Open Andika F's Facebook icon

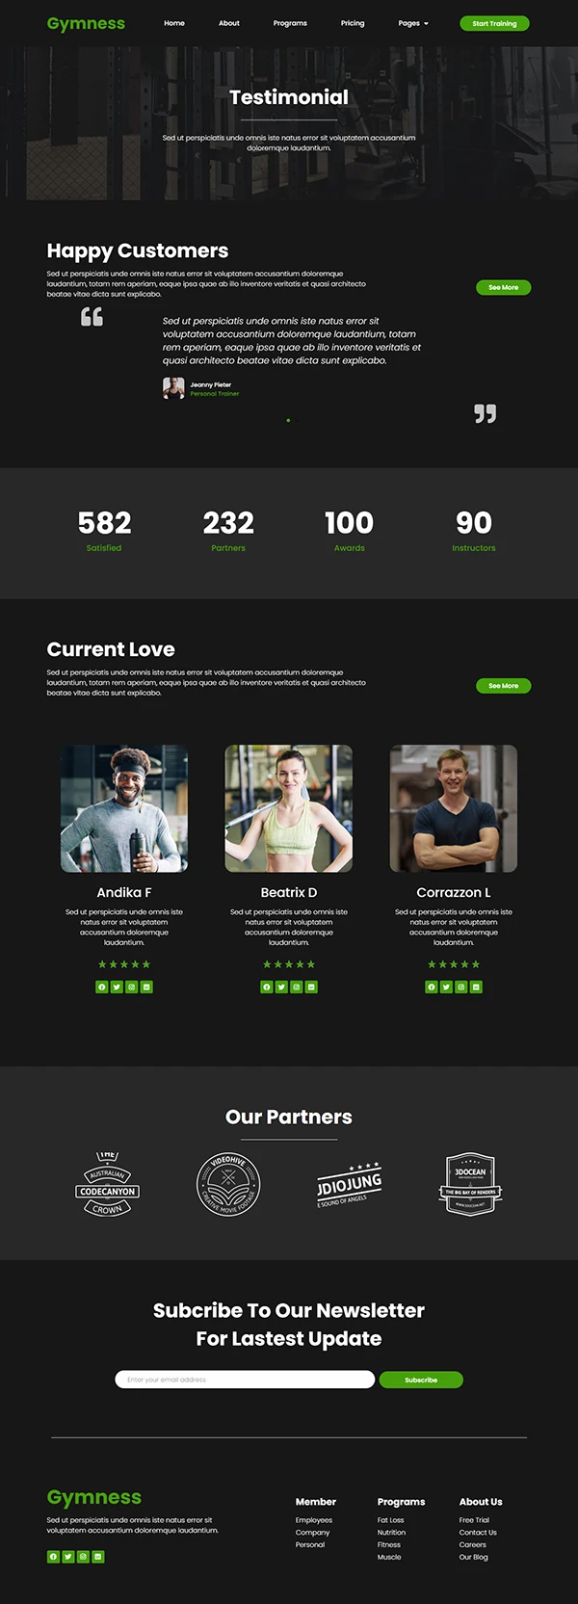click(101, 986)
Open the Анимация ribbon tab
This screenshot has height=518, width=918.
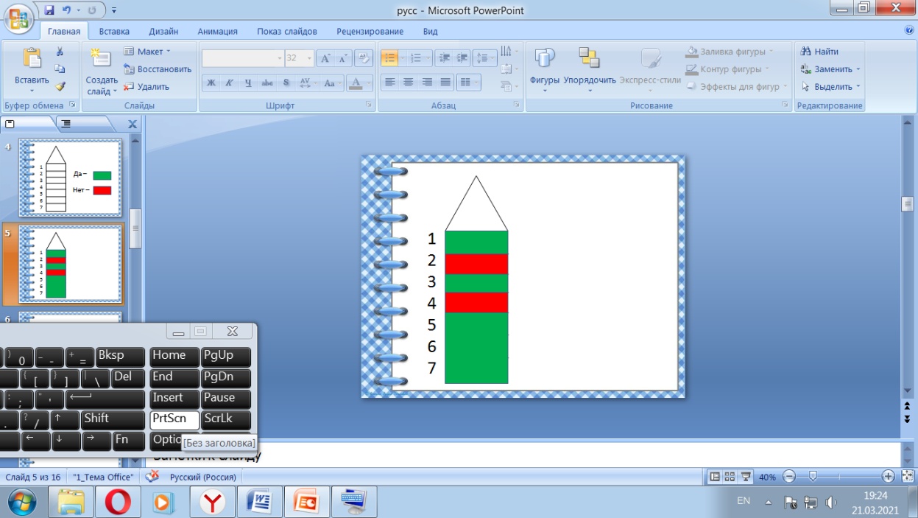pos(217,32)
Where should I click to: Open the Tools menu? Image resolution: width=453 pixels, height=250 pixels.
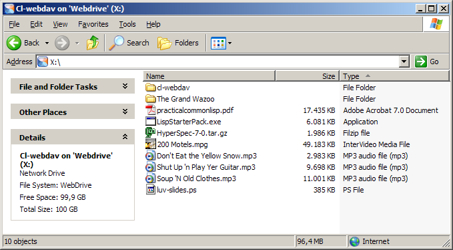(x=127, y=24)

-=-=-

Could you copy the data above exactly, leaving the pictures out?

Open Andika F's Facebook icon

click(101, 986)
Open the Анимация ribbon tab
This screenshot has height=518, width=918.
pos(217,32)
Where should I click to: Open the Tools menu? Image resolution: width=453 pixels, height=250 pixels.
(x=127, y=24)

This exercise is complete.